Learning and Beliefs


By Iain Hutchison

John M. MacCormick The big electoral breakthrough for the Scottish National Party was Winnie Ewing's dramatic Hamilton by-election victory in November 1967. However the groundwork for this success had been undertaken earlier that year when George Leslie took the SNP to a close third against Labour and Conservative in a by-election in Pollok. These were heady days for the SNP in Glasgow and in 1968 thirteen nationalist councillors were elected to Glasgow's City Chambers.

Rectorial Election Poster However these successes were not sustained and the SNP polled poorly in other Glasgow parliamentary by-elections and at general elections. The notable exception was Glasgow Govan where Margo McDonald achieved a sensational by-election victory in 1973, repeated by Jim Sillars in 1988, but in neither case was the seat held by the SNP in the following general election. The first-past-the-post voting system has consistently worked against the SNP in Glasgow where Labour has hard core support. However the reconvening of the Scottish Parliament in 1999, elected under proportional representation, has ensured that SNP MSPs have been among those elected to represent the city.

The SNP is not the only outlet for nationalist sentiment. A strand of the SNP's roots can be traced to Glasgow University Student Nationalist Association (GUSNA) of which John MacCormick (1904-1961) was its most charismatic member. In 1949 he launched the Covenant for a Scottish Parliament which gained over two million signatures. It was a group of Glasgow students who, in 1950, were responsible for liberating the Stone of Destiny from Westminster Abbey and secreting it through Glasgow upon its return to Scotland, an audacious enterprise that captured the imagination of an enraptured population. In the 1950s the non-party Scottish National Congress founded by Roland E Muirhead (1868-1964) was most active in Glasgow.

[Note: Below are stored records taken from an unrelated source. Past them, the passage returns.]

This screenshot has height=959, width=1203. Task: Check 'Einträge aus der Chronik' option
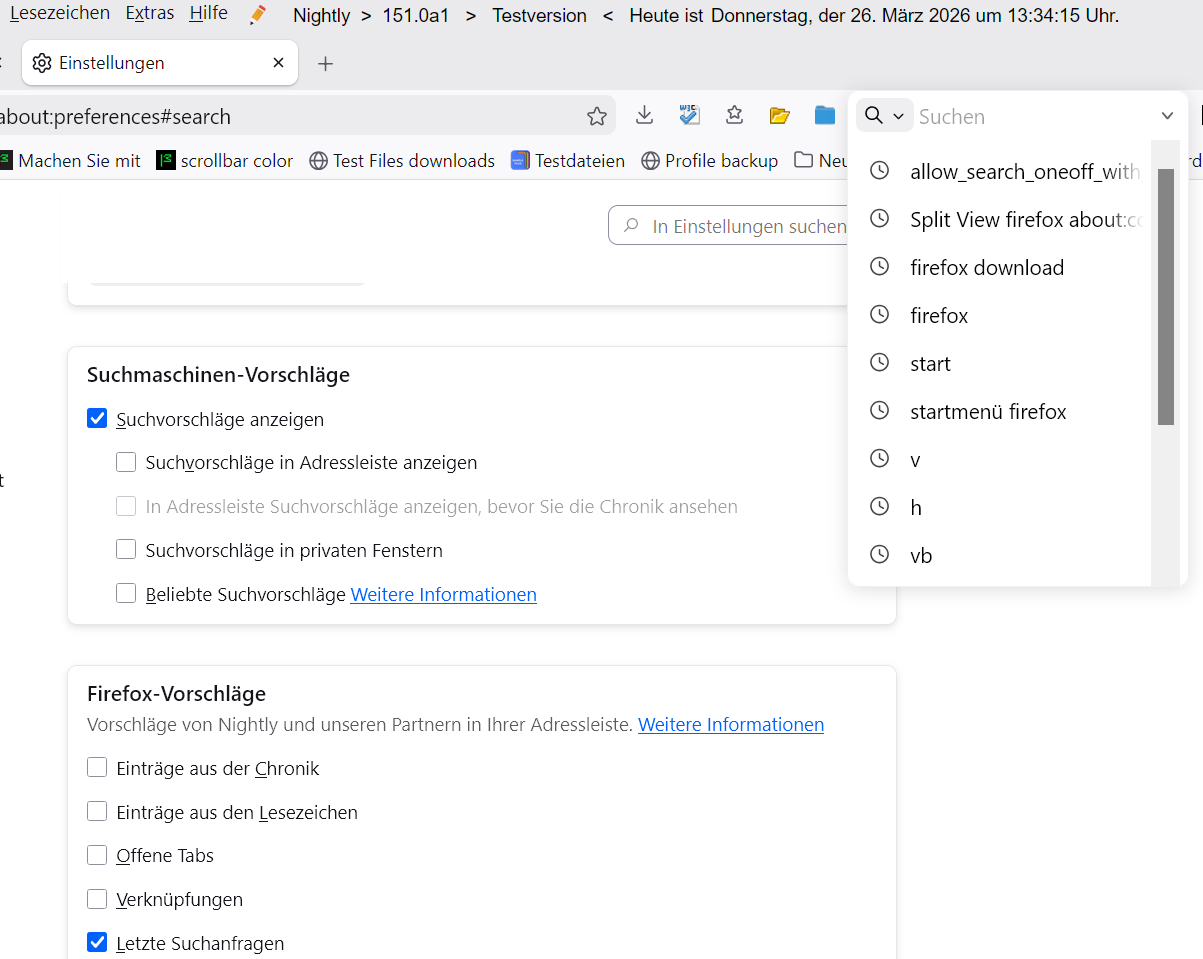[97, 768]
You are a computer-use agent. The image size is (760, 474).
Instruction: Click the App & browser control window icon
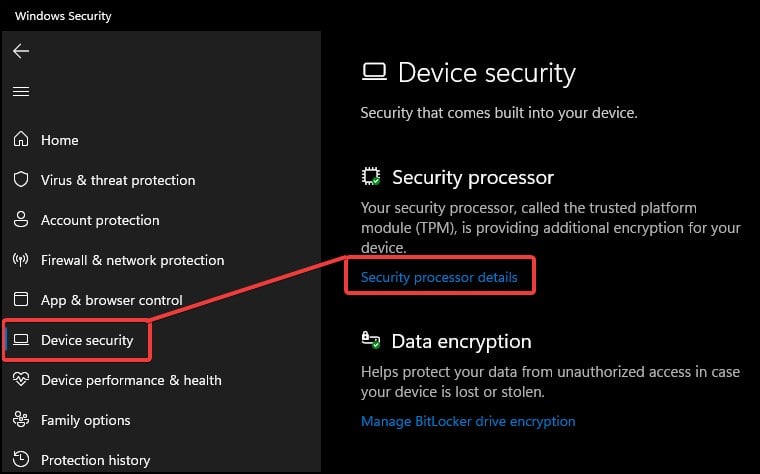tap(21, 300)
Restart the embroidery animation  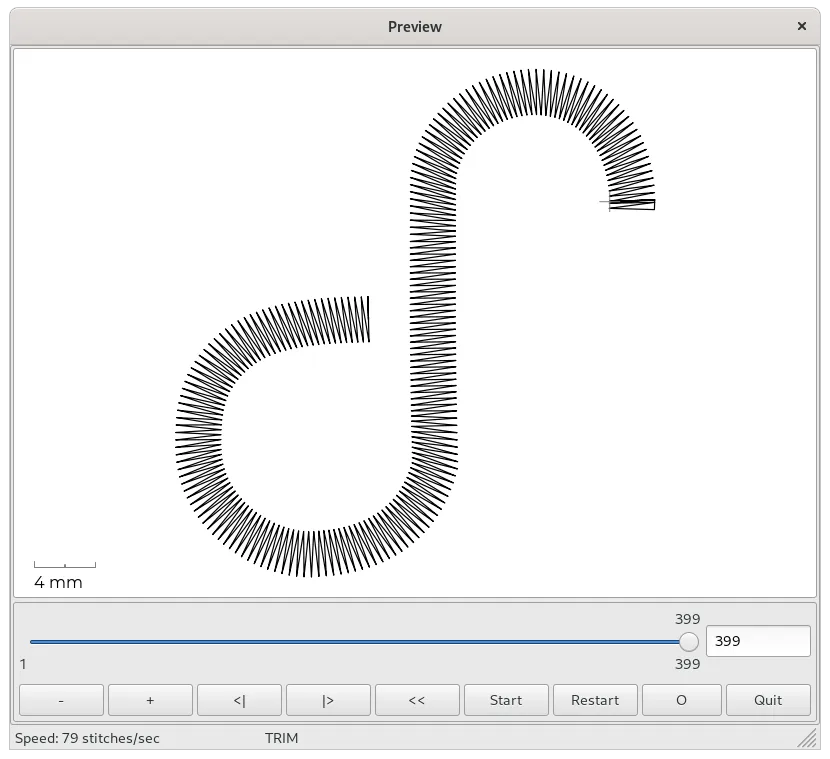pos(595,700)
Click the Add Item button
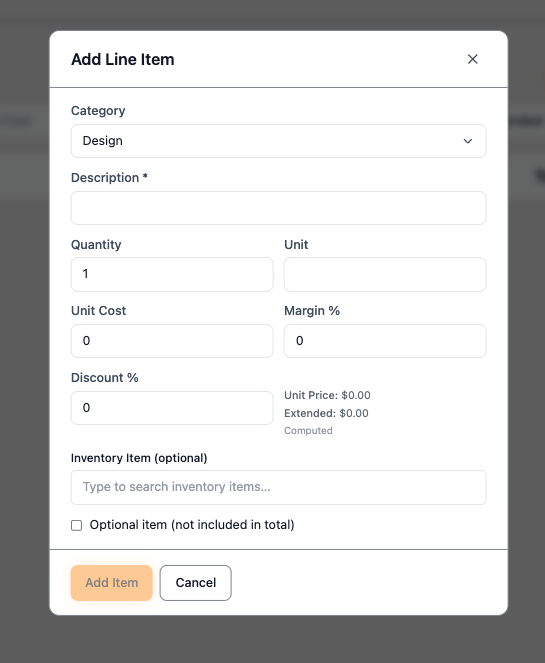 coord(112,583)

In modern times the goal of national independence, never exclusively represented through support for the SNP, is also offered by the Scottish Green Party and the Scottish Socialist Party (SSP). The SSP's success has been spearheaded by Glasgow MSP Tommy Sheridan. Indeed nationalism in Glasgow has been noted by Jack Brand as being more working class than in the east or the north. Some SNP members have been frustrated by their Party's failure to identify adequately with this and it was one of the reasons for an unprecedented, although unsuccessful, challenge to the SNP leadership in 2003 by a candidate nominated by Glasgow Maryhill SNP.